On one hand, to help identify us as people willing and interested to speak about BIM, we might use the twibbon. On the other hand, people might think that identifying ourselves in that way is exclusive, cliquey.
I guess the world is made up of groupings, and twitter is no different. I find the twibbon very useful, though I don’t wear it myself because I don’t consider myself to be knowledgeable about BIM, only enthusiastic! Do I step into the group or stay on the outside yet encourage it?
I’d be interested to see any examples of people abusing the twibbon or the hashtag. I can’t imagine they would be very long lived.
@buildbod says
Hi Su,
Twibbons serve a purpose and my original comments are perhaps a little off the mark. Twibbons are the virtual equivalent of physical badges. They work well with causes – how many people wear ‘a poppy with pride’, pink or yellow ribbon? They can work professionally, how many people sport ‘RIBA badges’?

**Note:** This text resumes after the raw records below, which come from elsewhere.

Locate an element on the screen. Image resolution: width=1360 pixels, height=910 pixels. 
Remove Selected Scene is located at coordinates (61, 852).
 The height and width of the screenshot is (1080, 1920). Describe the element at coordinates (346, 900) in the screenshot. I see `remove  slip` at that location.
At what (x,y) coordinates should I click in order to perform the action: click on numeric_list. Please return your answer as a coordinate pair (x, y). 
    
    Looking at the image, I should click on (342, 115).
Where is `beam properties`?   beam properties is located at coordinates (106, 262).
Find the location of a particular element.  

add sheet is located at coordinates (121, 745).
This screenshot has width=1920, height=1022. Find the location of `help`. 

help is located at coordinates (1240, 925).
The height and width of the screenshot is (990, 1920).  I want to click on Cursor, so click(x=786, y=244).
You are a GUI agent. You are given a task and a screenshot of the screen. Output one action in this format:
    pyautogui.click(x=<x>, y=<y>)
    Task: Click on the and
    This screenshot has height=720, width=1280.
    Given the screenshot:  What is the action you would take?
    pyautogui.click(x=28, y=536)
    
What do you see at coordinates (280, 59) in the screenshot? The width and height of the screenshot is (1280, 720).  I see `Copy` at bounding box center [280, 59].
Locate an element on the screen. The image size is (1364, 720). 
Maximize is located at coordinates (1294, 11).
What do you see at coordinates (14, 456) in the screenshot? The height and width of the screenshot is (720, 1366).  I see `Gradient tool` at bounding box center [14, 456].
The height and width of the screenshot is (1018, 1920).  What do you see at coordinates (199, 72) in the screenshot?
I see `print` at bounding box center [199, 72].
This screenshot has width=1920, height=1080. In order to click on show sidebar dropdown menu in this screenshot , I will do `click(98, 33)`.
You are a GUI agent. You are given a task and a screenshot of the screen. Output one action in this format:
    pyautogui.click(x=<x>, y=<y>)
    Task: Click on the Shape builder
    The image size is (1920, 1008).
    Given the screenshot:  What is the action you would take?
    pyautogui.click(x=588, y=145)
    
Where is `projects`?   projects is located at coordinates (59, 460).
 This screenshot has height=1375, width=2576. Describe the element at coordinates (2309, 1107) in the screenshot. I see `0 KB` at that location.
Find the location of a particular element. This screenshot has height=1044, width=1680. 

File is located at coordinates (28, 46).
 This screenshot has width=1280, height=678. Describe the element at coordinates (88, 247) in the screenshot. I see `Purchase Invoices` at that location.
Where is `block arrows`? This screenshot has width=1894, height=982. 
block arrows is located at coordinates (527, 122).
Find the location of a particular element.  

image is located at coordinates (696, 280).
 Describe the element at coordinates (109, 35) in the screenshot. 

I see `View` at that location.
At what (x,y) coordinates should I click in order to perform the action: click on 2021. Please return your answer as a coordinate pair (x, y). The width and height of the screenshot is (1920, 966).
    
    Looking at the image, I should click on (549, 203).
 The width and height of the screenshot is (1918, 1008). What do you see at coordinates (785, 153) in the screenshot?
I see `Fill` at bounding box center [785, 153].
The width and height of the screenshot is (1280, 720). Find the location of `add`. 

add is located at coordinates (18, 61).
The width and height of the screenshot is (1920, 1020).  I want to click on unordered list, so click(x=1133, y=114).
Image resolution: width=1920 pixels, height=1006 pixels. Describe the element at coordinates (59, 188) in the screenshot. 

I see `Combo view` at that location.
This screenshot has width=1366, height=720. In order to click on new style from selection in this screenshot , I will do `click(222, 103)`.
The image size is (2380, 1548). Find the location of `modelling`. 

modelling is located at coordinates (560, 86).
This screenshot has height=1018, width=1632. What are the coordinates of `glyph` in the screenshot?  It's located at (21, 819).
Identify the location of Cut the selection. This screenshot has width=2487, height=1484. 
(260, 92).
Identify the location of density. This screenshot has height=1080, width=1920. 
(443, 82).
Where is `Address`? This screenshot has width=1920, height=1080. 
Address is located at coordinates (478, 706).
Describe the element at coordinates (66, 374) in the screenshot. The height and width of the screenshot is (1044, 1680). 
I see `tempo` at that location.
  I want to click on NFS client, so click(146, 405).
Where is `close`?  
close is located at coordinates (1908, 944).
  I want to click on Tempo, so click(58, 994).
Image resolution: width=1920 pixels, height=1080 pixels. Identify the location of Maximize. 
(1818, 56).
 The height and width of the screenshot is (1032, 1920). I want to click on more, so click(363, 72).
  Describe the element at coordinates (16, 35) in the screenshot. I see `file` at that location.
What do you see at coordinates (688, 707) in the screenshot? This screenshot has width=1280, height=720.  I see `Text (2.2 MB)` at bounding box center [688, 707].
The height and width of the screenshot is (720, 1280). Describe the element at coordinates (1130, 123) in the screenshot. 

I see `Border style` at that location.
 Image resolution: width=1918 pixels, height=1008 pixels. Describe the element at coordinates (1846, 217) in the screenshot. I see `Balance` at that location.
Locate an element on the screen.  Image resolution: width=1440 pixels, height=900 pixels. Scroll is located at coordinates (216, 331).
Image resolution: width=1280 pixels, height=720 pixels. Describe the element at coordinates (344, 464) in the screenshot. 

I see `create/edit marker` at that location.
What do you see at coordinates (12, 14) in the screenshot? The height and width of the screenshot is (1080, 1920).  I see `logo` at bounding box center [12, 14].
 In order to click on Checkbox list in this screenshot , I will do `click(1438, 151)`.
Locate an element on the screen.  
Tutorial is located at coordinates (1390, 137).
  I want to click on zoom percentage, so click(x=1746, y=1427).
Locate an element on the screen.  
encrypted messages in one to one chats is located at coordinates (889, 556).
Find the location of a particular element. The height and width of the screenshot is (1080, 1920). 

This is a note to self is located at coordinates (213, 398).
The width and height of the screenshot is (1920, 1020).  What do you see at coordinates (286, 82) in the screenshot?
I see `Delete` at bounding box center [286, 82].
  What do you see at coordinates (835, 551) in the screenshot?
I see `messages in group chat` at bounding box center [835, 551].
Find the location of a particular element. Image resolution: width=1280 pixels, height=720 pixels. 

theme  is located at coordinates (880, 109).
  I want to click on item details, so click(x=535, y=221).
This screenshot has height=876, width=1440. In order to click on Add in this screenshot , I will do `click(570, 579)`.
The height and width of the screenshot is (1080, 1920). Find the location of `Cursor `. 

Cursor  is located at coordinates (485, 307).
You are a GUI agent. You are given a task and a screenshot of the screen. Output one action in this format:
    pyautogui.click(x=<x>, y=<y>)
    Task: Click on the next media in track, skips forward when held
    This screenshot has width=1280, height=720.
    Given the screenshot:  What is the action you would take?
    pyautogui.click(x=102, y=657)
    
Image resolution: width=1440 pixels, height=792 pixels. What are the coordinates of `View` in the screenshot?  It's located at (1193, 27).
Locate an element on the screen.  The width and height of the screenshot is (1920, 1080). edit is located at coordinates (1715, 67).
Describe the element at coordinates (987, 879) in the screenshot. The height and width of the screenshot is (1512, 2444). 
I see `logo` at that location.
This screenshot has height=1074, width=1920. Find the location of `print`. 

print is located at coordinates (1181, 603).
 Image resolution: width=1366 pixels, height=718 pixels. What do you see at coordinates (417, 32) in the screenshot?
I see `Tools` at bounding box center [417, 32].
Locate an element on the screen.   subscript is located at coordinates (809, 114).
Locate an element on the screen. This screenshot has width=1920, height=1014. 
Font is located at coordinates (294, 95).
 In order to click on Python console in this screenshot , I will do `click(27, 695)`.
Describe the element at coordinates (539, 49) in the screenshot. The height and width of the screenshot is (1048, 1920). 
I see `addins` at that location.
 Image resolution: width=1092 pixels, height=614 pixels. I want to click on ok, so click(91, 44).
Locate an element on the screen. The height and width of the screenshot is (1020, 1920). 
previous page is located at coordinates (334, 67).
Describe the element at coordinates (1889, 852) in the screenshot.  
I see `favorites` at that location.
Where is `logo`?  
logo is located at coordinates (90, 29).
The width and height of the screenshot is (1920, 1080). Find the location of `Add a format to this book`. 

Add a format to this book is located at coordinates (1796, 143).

Where I feel they can go wrong is illustrated in your post. Imagine for the moment that Waitrose employees had added #waitrosereasons twibbons to their profiles as part of the marketing push. Connections could then be made between them and the campaign that was hijacked.
However, I suppose this is all hypothetical. It would be interesting to see if metrics can be generated for searching for and effectiveness of twibbons?
Simon
martin brown says
Good post Su – on UKBimcrew and hashtags on twitter in general.
In a still to be published academic editorial I mention UKBIMcrew as an example of a digitally connected community – a modern version of the traditional Communities of Practice that transcend organisations and emerge to share and learn for the benefit of the subject or industry. We can see the #Be2Camp, #sustldrconv and #CSRChat communities in the same way.
The potential impact of structured hashtags can be impressive and powerful – a quick analysis of the reach / impact on #UKBIMcrew for example shows the last 500 tweets reached 250,000 accounts with the hashtag potentially seen 750,000 times – what other BIM communication routes can have such wide and deep reach? (Appreciate there is much to understand re these numbers – but they are impressive)
However, that is passive reach, and I see a far more powerful application of hashtags emerging for example within the Google+ communities.
G+ hashtags are learnt and linked by the google algorithm as we, hashtag users, use and associate them – and then, as you may have noticed hashtags are auto suggested when you add a G+ post. The new G+ Explore option enables a search of hashtags that I find very useful and could become a key way we search in the near future – The ability to look for content shared by hashtagged communities.
For an example: an ‘explore a hashtag’ search in the G+ Explore panel for #Sustldrconv reveals association with #Sustainability #Leadership #Twitter #SocialMedia #Storify #Tweets and associated content (As yet the #ukbimcrew only associates with #revit and #bim and returns only a handful of posts, suggesting little use of the hashtag in G+ to date)
Further, clicking on a G+ hashtags, (top right of any post), the post will flip over enabling you to scroll through related posts and hashtags.
I do sense we are only starting to see the real power and future of hashtags, particularly those community based, and for that, they should be encouraged, certainly better understood and not dismissed or their removal called for.
Andy hunt says
Thanks for interesting post and providing platform for comment.
I’ve learned a lot from others that use #UKBIMCrew but have not often felt at ease using it. It’s the Crew part and the twibbon.
By comparison I’ve enjoyed much more the debates on #UKFEchat and #UKEDchat. Neither creates the impression of a club.
However, as my own online confidence increases I’m less bothered by the club. There’s probably no point in changing to #UKBIMChat but the difference would be significant.